SUPPLIED PASSAGE —
As often happens, mainly because there are a lot of songs about trucks in Country music, we decided to sit on it a while right where our single cycle would have been because we didn’t want to put out ‘another’ song about trucks. Dylan Scott, Lainey Wilson, HARDY – all had truck songs out, so we had to let the traffic clear a little before my truck song came out into the world.
I love playing it live and the crowds seem to like it too so I’m glad it’s out there now.
I also love ‘Somewhere Over the Radio’. Such a clever song. There’s a double whammy on that with the lovely cadence of the melody and the cleverness of the lyrics. It feels like a goodbye song until the twist at the end too!
I’m thrilled you like that one, man. I can’t play it live yet because it’s a piano song and we don’t have a piano player! (laughing) That song tells a really strong story. I’m not from Kansas but to make the story work it was better that the character came from there in terms of the links to the Wizard of Oz.
I lived a lot of that song, though. Trying to figure out when you chase a dream, what is worthwhile leaving behind and what can you take with you. Leaving home and moving to Nashville means that there are all sorts of things you have to navigate and so many people do it. The song feels very real to me. My buddy, Clint Lagerberg, who I wrote the song with, he had the title and I saw the song and the story. We often take 3 to 4 hours when we’re writing a song to get something really good, often we have to come back to something later too. We took a good 8 or 9 hours on ‘Somewhere Over the Radio’ and really worked on getting all the small details right.
The vocal that is on the track is my vocal demo from that day, we didn’t go in and change it any. It was a full day of writing, singing and working on the track and my voice was kinda tired by the end of the day but it seemed to add a little extra something to the song.
‘This One’s Gonna Hurt’ was a HARDY – Tyler Hubbard co-write. How did that one find its way to you?

TASK INPUT —
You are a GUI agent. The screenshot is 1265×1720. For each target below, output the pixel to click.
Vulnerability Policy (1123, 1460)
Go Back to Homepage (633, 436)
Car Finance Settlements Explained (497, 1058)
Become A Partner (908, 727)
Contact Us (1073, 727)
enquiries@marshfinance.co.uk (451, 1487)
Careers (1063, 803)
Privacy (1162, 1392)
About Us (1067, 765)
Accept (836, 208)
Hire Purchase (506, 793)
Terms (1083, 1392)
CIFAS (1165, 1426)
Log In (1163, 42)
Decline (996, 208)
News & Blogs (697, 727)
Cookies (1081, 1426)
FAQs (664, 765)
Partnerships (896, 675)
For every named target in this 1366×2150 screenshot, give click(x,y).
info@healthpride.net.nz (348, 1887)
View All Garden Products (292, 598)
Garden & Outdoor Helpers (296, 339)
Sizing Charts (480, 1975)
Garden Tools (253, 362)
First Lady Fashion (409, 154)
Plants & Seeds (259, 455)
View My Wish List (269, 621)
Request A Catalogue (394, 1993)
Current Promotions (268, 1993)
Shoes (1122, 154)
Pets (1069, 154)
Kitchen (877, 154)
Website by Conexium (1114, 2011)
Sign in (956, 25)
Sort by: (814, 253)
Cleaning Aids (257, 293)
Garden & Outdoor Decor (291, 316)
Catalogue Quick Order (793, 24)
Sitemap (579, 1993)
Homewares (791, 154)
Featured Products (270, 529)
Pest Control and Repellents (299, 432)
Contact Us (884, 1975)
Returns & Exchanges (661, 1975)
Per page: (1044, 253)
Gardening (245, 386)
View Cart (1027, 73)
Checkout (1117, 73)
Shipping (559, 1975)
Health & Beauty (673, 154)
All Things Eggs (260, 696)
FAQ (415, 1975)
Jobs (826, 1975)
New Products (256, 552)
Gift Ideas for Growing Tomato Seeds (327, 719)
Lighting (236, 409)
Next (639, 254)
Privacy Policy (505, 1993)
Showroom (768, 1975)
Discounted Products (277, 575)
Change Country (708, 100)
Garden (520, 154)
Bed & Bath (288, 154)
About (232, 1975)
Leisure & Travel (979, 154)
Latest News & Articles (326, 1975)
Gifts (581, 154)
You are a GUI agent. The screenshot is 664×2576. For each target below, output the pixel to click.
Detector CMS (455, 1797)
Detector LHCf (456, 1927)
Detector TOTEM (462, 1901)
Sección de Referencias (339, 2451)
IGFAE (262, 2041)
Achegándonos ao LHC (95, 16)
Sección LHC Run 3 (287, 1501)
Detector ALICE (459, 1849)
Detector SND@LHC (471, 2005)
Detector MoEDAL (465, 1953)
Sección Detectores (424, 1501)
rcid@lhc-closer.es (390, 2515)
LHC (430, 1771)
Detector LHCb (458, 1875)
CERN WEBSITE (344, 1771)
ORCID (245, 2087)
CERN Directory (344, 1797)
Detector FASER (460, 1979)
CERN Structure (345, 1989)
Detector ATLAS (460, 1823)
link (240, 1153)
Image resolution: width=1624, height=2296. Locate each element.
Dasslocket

STATED GOAL 1 — Change "Locate" to "Find" in the records, from the line with "Detector ATLAS (460, 1823)" through the last line of the records, and give only those lines again with everything else unchanged.
STATED GOAL 2 — Carry on the country music interview from the point where it stops.
The text and the records come from separate sources.

EXERCISE RESULT 1 —
Detector ATLAS (460, 1823)
link (240, 1153)
Image resolution: width=1624, height=2296. Find each element.
Dasslocket

EXERCISE RESULT 2 —
That song was pitched to us – it’s just like a rowdy, party song and you need stuff like that in the locker. It’s what I like to see when I go to a live show, it has such an energy to it that the crowd really like.
It feels like a ready-made concert opener to me.
Exactly. If we don’t use it to open the show it will be the very next song up for that exact reason. That song is just about a party and those guys, HARDY and Tyler Hubbard know how to write a song like that, for sure! I write a lot of songs myself but I always let the songs choose which ones are going to be on the project and that one felt right for the ‘One of Us’ EP.
They always say ‘leave them wanting more’. When it comes to the end of the EP I’m always left wishing it was a full album. Was that ever on the cards?
It’s not a full album unless, well, you never know what happens later on, right? We will definitely have new music coming out later in the year in some shape or form. It might be fleshing this out into a full album or a whole new project. I’m just so excited to be able to put out new music and get to travel the world to people who are excited to listen to it as well!
Main stage at the C2C festival! It feels like your career is on a real upward trajectory.
Man, I hope so! At the end of the day there are lessons that you kinda have to learn in this business. There are lessons that you learn in life too. You have to trust the passion that you have in your music and your own abilities to get you there. It’s so cool watching the songs come to life in a new place and with new people, it’s the best feeling in the world.